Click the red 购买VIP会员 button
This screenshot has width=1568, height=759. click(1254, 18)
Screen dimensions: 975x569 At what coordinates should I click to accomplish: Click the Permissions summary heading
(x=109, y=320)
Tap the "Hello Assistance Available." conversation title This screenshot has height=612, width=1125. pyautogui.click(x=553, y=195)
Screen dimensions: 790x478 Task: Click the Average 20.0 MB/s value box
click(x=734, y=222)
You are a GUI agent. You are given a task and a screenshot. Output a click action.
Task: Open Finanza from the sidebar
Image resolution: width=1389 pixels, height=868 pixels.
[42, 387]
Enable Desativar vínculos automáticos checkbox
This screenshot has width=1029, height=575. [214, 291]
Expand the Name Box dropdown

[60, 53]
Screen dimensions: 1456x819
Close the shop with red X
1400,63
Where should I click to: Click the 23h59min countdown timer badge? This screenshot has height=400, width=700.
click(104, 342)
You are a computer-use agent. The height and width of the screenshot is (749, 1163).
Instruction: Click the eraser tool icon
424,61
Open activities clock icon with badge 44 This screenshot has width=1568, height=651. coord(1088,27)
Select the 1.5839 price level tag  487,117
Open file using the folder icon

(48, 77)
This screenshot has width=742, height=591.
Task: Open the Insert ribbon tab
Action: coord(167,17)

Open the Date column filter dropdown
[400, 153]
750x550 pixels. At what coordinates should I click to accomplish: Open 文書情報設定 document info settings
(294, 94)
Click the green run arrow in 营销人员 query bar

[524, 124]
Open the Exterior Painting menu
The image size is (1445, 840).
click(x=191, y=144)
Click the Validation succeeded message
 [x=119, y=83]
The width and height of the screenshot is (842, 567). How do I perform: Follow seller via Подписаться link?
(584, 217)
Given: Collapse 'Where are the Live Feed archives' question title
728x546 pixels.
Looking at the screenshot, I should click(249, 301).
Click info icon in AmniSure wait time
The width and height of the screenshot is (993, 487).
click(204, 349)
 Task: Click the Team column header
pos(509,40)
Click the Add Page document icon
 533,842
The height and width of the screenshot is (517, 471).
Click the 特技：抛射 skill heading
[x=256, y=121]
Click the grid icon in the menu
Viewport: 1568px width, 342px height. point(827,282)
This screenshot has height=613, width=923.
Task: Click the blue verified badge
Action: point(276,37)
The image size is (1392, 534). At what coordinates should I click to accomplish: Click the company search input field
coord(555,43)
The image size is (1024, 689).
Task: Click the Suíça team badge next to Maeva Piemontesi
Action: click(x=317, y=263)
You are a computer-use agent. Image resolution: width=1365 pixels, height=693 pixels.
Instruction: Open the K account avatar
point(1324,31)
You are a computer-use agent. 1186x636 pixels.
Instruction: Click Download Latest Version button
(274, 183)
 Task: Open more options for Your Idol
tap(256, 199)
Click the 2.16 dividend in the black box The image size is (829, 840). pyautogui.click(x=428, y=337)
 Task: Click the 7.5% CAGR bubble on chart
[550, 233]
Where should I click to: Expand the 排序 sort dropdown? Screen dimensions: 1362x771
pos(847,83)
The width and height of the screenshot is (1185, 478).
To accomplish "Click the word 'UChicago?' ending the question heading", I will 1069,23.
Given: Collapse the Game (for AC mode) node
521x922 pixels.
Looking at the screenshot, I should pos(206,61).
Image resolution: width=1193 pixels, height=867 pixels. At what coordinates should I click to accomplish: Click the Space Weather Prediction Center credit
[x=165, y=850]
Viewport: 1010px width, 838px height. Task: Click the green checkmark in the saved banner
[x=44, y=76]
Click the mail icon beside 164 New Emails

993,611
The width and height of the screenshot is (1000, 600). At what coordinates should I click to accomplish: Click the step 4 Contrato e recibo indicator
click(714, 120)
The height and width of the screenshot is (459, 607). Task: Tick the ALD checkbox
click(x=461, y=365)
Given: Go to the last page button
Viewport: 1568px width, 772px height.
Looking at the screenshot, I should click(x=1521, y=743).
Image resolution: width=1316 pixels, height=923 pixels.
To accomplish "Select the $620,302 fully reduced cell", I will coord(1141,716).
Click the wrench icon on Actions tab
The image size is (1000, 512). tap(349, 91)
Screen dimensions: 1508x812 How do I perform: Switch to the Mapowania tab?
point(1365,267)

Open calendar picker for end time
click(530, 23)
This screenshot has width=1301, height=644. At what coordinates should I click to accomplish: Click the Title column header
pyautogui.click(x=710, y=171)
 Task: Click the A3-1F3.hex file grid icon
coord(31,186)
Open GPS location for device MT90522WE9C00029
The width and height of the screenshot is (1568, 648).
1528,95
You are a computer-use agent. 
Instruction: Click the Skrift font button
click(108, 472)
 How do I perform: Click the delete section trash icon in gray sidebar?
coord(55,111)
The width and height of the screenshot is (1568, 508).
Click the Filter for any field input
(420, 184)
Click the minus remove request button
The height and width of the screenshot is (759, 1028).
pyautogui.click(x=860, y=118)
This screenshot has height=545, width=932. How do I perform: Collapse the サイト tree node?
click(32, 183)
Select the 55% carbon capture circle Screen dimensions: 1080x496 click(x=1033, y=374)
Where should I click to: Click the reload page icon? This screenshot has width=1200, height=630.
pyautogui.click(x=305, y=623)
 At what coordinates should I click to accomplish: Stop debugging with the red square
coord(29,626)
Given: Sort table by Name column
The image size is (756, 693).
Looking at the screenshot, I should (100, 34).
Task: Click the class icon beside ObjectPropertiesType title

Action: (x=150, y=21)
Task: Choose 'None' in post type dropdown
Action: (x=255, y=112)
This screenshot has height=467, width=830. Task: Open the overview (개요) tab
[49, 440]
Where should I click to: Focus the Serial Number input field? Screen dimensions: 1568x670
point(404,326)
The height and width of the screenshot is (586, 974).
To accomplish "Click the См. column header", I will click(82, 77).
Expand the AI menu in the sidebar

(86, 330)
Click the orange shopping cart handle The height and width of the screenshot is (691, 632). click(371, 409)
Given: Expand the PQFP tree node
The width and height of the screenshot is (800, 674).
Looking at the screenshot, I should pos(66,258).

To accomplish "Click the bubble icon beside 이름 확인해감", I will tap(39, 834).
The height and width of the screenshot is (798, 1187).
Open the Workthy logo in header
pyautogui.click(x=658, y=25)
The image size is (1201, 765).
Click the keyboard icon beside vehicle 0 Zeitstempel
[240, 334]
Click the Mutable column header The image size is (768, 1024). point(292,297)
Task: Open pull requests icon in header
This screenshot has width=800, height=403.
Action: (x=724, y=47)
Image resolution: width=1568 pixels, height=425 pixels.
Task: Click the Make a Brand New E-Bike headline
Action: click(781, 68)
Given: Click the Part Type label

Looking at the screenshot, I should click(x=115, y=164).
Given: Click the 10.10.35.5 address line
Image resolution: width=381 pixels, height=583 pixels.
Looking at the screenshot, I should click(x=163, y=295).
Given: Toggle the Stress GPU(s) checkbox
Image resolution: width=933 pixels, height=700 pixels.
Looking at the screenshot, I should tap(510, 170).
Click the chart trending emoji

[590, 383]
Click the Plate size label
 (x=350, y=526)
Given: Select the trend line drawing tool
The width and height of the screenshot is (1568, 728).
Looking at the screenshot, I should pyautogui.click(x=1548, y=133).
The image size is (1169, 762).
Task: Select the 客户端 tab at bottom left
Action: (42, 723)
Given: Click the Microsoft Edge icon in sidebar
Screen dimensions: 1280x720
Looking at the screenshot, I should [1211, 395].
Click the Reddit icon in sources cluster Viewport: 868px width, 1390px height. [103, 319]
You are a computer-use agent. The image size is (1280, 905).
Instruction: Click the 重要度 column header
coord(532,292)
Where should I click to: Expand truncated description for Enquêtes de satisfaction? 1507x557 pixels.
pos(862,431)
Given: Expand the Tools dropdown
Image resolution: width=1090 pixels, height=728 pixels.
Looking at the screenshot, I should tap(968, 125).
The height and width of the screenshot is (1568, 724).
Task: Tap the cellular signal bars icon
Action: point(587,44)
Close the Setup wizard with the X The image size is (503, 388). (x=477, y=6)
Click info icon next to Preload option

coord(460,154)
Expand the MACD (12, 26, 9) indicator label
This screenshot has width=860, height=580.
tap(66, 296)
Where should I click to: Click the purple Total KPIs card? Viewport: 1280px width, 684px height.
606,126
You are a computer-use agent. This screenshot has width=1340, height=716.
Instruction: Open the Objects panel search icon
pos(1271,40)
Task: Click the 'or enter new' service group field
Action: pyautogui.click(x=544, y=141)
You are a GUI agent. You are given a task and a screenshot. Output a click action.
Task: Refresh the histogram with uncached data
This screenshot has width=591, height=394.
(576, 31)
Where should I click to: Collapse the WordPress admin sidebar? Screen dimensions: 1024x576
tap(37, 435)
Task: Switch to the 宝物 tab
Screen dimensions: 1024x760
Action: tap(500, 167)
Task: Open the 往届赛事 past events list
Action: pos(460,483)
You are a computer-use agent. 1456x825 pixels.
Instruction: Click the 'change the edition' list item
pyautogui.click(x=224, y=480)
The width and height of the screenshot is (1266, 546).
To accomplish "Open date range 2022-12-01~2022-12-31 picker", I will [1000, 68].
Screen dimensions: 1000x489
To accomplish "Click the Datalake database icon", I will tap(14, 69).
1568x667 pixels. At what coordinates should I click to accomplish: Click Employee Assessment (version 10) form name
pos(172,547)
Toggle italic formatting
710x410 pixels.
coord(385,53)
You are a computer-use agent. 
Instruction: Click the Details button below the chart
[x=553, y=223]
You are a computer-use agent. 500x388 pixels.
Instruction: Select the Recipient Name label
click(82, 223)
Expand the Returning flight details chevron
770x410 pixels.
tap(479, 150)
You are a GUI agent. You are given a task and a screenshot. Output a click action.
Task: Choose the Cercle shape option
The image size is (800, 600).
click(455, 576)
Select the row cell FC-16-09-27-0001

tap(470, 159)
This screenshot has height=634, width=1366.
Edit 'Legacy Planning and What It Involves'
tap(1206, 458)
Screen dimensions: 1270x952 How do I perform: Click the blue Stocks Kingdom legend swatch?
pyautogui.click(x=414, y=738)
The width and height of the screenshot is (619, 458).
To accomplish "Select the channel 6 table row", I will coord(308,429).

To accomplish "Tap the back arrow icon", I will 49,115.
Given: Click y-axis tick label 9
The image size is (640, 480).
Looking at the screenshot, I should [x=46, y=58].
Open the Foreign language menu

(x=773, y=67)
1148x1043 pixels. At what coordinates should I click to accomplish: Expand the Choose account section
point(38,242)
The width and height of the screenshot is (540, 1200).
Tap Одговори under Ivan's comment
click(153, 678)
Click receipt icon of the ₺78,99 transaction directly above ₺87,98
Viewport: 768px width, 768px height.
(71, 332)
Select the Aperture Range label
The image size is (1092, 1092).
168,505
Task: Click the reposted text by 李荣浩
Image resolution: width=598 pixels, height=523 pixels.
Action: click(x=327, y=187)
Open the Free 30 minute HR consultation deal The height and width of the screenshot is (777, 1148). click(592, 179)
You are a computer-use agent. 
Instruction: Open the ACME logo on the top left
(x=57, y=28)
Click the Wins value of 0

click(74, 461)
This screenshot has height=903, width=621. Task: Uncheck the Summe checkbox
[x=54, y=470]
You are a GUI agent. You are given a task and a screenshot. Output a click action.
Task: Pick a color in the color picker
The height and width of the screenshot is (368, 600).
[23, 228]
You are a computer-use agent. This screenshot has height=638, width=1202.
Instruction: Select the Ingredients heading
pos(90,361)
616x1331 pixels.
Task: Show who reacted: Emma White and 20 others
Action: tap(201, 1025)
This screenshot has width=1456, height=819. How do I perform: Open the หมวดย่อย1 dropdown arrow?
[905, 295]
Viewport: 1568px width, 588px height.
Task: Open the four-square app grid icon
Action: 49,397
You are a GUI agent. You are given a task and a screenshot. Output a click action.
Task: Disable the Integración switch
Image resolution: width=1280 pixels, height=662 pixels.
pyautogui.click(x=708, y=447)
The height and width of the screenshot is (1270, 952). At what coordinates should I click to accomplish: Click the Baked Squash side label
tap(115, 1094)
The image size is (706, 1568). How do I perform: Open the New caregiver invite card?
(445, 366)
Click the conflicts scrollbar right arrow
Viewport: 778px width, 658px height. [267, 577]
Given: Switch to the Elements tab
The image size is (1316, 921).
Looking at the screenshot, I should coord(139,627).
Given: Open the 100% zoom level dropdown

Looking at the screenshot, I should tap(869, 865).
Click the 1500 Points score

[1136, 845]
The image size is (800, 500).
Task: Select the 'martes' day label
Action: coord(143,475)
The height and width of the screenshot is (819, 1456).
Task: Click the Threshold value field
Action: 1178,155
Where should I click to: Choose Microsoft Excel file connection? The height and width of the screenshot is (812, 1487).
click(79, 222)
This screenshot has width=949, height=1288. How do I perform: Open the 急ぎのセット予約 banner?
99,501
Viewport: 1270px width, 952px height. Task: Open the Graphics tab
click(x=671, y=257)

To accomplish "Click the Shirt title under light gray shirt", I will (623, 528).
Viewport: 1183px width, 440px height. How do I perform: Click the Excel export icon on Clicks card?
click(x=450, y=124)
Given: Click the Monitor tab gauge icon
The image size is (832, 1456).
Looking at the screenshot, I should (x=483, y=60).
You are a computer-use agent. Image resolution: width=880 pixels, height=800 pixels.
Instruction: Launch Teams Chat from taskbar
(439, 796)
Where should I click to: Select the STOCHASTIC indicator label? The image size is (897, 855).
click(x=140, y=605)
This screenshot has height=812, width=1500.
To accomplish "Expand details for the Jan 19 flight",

** Exercise goal **
The lines of the data, from the first through the one containing "Task: Open Finanza from the sidebar", are to be transcribed exactly.

** Solution to the problem **
Click the red 购买VIP会员 button
This screenshot has width=1568, height=759. click(1254, 18)
Screen dimensions: 975x569 At what coordinates should I click to accomplish: Click the Permissions summary heading
(x=109, y=320)
Tap the "Hello Assistance Available." conversation title This screenshot has height=612, width=1125. pyautogui.click(x=553, y=195)
Screen dimensions: 790x478 Task: Click the Average 20.0 MB/s value box
click(x=734, y=222)
You are a GUI agent. You are given a task and a screenshot. Output a click action.
Task: Open Finanza from the sidebar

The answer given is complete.